Two poems (Editor's Work)

The Vow

Mosses. Plush peridot, jeweled with dew. Tears
of a tiny terrain. A bed of smooth soil spread
along the water’s edge. Duckweed. Floating,
suspended, a living lace upon the pond’s surface.
Species. A gallery of masterpieces. Waterbugs
push and pull, balancing between two realms.
A kingfisher’s crest, flashing feathers, alert to my
presence. A blue-grey gift meant for no one and
everyone. Turtles sighing with breaths silent.
Canada geese and mallards muttering. Harmless
musings, the sound familiar and safe. A breeze.
Midafternoon cool taps my arm and drapes itself
over me. A weightless thing to carry, playful and
present and perfect. Cleanse my mind. Clean the
dust off ancient, rusting memory. Compost the
remnants of trickle-down societal greed. My own
inconsequential worries, What are they compared
to the world’s?

peel away, a soft rind rotting, seeds and acid crushed into nothing, then swallowed by the dirt.

For this scarred, sacred place, I keep my lips sealed.

Flavedo Phantom

Your life back then was lemons.
Flesh and pulp and seeds
ground into a laborious, lawless
bitter. Its sour smirk slicing
at your lips while laughing
in a bath of spit and blood
and cheap beer.

Now you stand here, smiling,
finally safe in a sleeve of kindness.
Rindless and unwritten, honey-
sweet sweat glistening.
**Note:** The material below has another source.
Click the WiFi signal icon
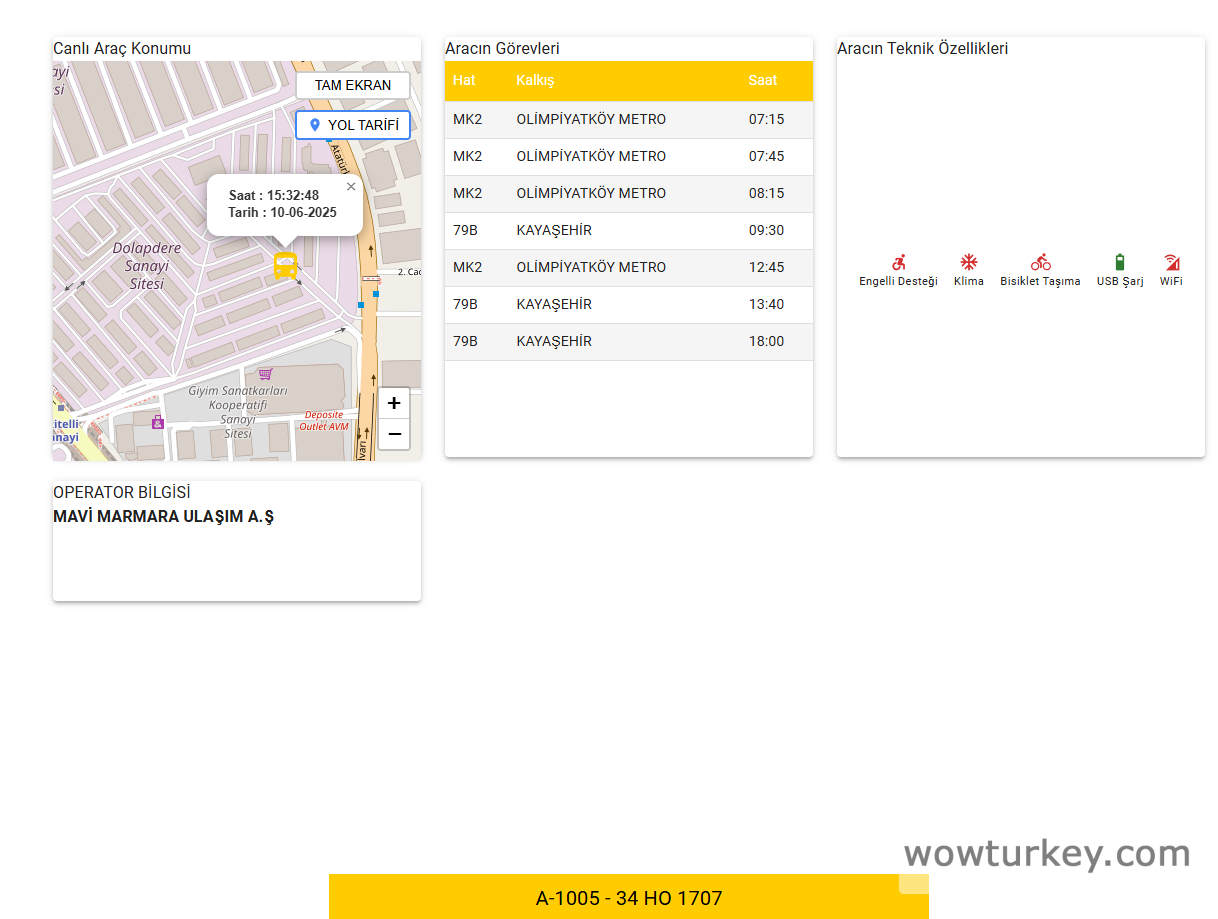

Innocent.
You listening, bearing witness
when you’re the one in need
of witnessing.

Before you, I’d never been seen
for me. Had I?

No, only as a present losing its
excitement, its pinprick potential.
Disappointment as the wrapping
is stripped away.

Only as a fantasy future, flamed
and flawed by passion. An infertile
little peach pit, fearing fruition.
Not fit to fruit.

Only as a summer fig, ripening.
Readying and waiting to be filled
with a sundrenched scent. Faded
shine and shadow.

Now my name is hallowed in your
mouth. Happy haunting the halls
and hideaways in your head. Read
on your screen at night. A beam of
light, flitting and in flight. Tangible
through tangents and twists and
the gist of this is:

I think those lemons kissed you
so you could slip into a stream
and then savor its cool sweetness.
And then turn.
And then kiss.
And then release a tender whisper
for someone else.

Name: Anika Rossow Strasser

Bio: Anika Rossow Strasser (also known as MEAKS) is a third-year student majoring in Interdisciplinary Studies at MNSU. At birth, she was given the peculiar and weighty superpower of overthinking. When she's running away from this power, you can find her making art, writing poetry, and taking good long walks.